Je voudrais, ci-après, faire une remarque de vocabulaire. J’ai écouté au journal de France 2 de 13 h de ce jour l’annonce que Bruno Retailleau, ministre de l’Intérieur, voulait lutter contre "l’immigration illégale" ou "irrégulière". En quoi y a-t-il lieu de questionner ces termes ?
. Parce que les adjectifs "illégale" ou "irrégulière" ne sont là que pour atténuer, pour camoufler la brutalité de l’affirmation première. A savoir que ce qui est premier, dans l’esprit de Retailleau (et dans celui de Wauquiez et de toute la droite), ce n’est pas seulement l’immigration "illégale" ou "irrégulière", c’est l’immigration tout court ! D’ailleurs, Retailleau l’avoue indirectement dans une autre interview : "Si on veut diminuer cette immigration, notamment illégale..." L’adverbe "notamment" signifie, dans l’esprit du locuteur, que l’immigration illégale n’est que "peanuts" par rapport à l’immigration en général...
2. Parce que le mot "immigration" lui-même cache lui aussi autre chose. Car un Américain qui s’installe à Paris, c’est de l’immigration. Un Suédois, un Finlandais, un Luxembourgeois, un Britannique, un Japonais... qui s’installent en Provence, en Auvergne ou en Alsace, c’est toujours de l’immigration. En réalité, dans la tête de Retailleau ou de Wauquiez, "immigrant" ne signifie pas étranger (comme Américain, Suédois, Finlandais...), immigrant signifie Arabe, Noir, Africain, Kurde, Syrien, mais aussi musulman, mais surtout, pauvre et "basané"... Immigrant et immigration camouflent la réalité crue d’une idéologie de mépris raciste et social.
Autre chose.
Les émotions - ou les indignations - des médias et politiciens de droite suite à l’attaque palestinienne du 7 octobre 2023 contre Israël, reproduisent, dans une situation homologue, les indignations de cette même droite suite aux fusillades ordonnées par la Commune de Paris, en 1871, contre des personnalités représentant l’ennemi de classe : deux généraux (Clément-Thomas et Lecomte), un président de la Cour de Cassation (Louis-Bernard Bonjean), mais surtout l’archevêque de Paris (Darboy) et dix prêtres.
Pour la bourgeoisie française du second Empire, pétrie de morgue de classe et confite en dévotion, s’en prendre à des notables (généraux, magistrats, archevêque, prêtres...) c’était attenter à l’ordre social, c’était commettre un crime de lèse-hiérarchie.

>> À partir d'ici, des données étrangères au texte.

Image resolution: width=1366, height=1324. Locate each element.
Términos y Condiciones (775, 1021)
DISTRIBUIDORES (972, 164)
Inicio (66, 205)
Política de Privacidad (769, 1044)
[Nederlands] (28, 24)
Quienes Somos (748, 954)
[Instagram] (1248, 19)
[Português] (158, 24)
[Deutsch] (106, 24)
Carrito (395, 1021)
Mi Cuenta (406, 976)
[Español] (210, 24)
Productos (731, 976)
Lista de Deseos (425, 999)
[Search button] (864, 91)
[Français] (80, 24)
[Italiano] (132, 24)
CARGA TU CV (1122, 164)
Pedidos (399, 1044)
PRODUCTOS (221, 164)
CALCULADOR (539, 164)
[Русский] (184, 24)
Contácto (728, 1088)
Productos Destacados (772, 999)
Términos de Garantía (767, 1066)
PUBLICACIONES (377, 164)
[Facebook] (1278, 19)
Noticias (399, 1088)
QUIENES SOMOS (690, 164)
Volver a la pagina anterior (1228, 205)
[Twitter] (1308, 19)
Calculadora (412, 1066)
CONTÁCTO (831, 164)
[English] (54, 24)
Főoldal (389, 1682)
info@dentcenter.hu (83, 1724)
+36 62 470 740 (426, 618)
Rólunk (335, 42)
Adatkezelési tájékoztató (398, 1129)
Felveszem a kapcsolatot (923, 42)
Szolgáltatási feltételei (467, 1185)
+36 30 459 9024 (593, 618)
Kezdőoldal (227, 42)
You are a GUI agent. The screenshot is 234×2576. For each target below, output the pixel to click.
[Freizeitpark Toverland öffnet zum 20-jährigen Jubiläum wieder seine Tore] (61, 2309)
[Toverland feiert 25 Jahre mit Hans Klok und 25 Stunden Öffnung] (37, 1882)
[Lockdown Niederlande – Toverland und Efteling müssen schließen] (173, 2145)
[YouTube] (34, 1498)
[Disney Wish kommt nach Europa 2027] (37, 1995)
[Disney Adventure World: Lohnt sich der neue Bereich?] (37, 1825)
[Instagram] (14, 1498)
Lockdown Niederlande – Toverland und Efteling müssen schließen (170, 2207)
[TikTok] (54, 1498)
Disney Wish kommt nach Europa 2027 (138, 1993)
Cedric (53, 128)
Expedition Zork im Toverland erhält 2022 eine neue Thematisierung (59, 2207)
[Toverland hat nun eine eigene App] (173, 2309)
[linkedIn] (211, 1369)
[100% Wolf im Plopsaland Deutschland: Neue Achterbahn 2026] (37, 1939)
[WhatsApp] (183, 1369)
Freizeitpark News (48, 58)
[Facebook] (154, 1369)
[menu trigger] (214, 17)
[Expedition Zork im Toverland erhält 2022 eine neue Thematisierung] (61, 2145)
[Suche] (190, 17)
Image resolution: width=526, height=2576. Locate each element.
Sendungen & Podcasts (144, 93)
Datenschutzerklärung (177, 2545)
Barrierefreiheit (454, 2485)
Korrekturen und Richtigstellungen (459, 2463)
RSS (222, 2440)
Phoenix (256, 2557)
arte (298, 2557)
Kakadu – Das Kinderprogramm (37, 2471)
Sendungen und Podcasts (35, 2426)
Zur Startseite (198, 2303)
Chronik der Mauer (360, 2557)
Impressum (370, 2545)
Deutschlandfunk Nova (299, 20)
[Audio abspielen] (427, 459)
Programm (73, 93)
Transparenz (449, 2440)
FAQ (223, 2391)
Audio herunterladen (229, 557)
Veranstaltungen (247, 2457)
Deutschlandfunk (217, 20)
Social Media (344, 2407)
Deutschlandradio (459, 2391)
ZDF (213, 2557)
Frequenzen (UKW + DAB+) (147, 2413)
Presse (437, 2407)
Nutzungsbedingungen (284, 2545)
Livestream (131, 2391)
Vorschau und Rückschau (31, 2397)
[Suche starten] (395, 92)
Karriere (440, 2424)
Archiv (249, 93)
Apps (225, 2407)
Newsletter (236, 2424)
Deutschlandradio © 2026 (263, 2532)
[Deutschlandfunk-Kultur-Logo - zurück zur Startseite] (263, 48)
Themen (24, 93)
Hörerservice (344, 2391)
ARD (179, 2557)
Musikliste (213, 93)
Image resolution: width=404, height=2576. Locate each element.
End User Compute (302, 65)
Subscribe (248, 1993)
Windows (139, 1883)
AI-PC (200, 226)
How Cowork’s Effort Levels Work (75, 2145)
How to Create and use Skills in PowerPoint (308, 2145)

En plus, l’exécution d’ecclésiastiques heurtait de front une idéologie dans laquelle, tout au long du XIXe siècle, l’Église, après le choc de la Révolution, avait repris du poil de la bête et développé, propagé et entretenu un état d’esprit contre-révolutionnaire. Il y avait eu les très réactionnaires pontifes Grégoire XVI et Pie IX, le Syllabus (catalogue de toutes les "erreurs" modernes) de ce même Pie IX, en 1864, le concile Vatican I (1870), qui avait proclamé l’infaillibilité pontificale. Il y avait eu la restauration des jésuites (en 1814), des bénédictins en 1837), des dominicains (en 1839), les apparitions mariales de La Salette (1846), Lourdes (1858), Pontmain (1871), etc.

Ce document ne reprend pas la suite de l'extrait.